The good and bad news: There was an insurance policy on the Belk Dining Hall, but it offers only $1 million in coverage.
A community campaign will soon be launched to raise the remaining $2.5 million, officials said. In the meantime, a GoFundMe account has been set up by the Mecklenburg County Council of Boy Scouts to raise $500,000 for site cleanup and other immediate needs. By Thursday evening, 64 people had donated $9,017.
McDowell County fire investigators, along with the State Bureau of Investigation, have concluded the fire was accidental and originated in the kitchen, said Mark Turner, head of the Mecklenburg County Council. Belk Dining Hall was the hub of the 1,250-acre Camp Grimes, which is just north of Shelby in the foothills of McDowell County. Turner calls the building “iconic,” noting it was a central part of countless camp traditions.

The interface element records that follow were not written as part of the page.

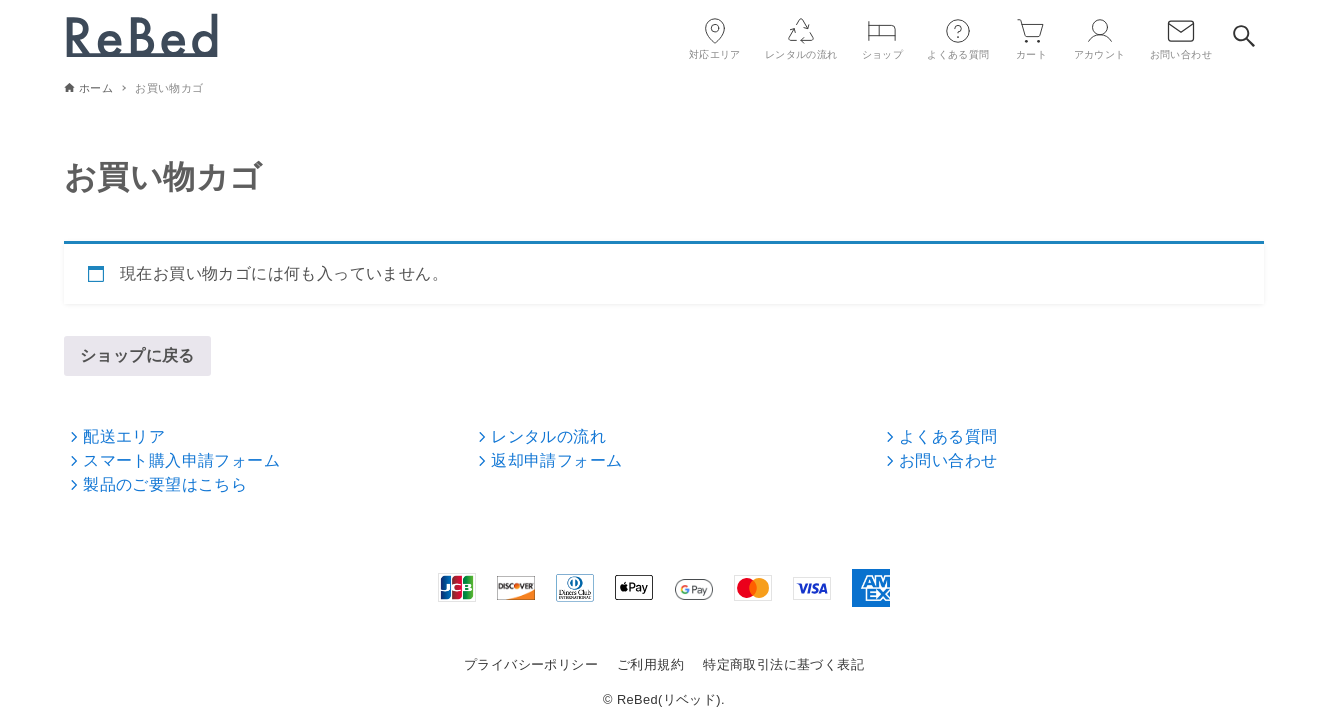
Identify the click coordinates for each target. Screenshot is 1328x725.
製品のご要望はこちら (157, 484)
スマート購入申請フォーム (173, 460)
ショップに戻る (137, 355)
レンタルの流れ (540, 436)
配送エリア (116, 436)
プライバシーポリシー (531, 664)
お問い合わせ (940, 460)
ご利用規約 (650, 664)
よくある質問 (940, 436)
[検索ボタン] (1244, 36)
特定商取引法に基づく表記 (783, 664)
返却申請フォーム (548, 460)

“The memories built over the last 40 years are steeped deep within our community and this is a tremendous emotional loss to our Scouting family,” Turner said in a statement, noting historical memorabilia and a hand carved entrance erected in 1976 were among the losses.
“Structures can be rebuilt, but we lost some items that can never be replaced...The memorabilia has taken decades to gather, but we know deep inside we will begin to build our new memories and traditions.”
One of the chief problems facing the council now, he says, is that a replacement dining hall must be built to different standards.
Belk Dining Hall was not insulated and didn’t have heat or air conditioning. It also proved to be too small (seating only 400) as the popularity of the camp grew to 40,000 camper nights annually. The plan now, Turner says, is to build an expanded hall with heat and air conditioning. The adjacent open shelter, which sustained fire damage, will also be improved, along with the trading post and laundry facility. Entrances to the entire central complex will be improved.
The fire that destroyed the dining hall was discovered at 6:30 p.m. Sunday. The building was a total loss, but firefighters arrived in time to keep it from spreading to other parts of the camp, which was made more susceptible to fire by the state’s ongoing drought.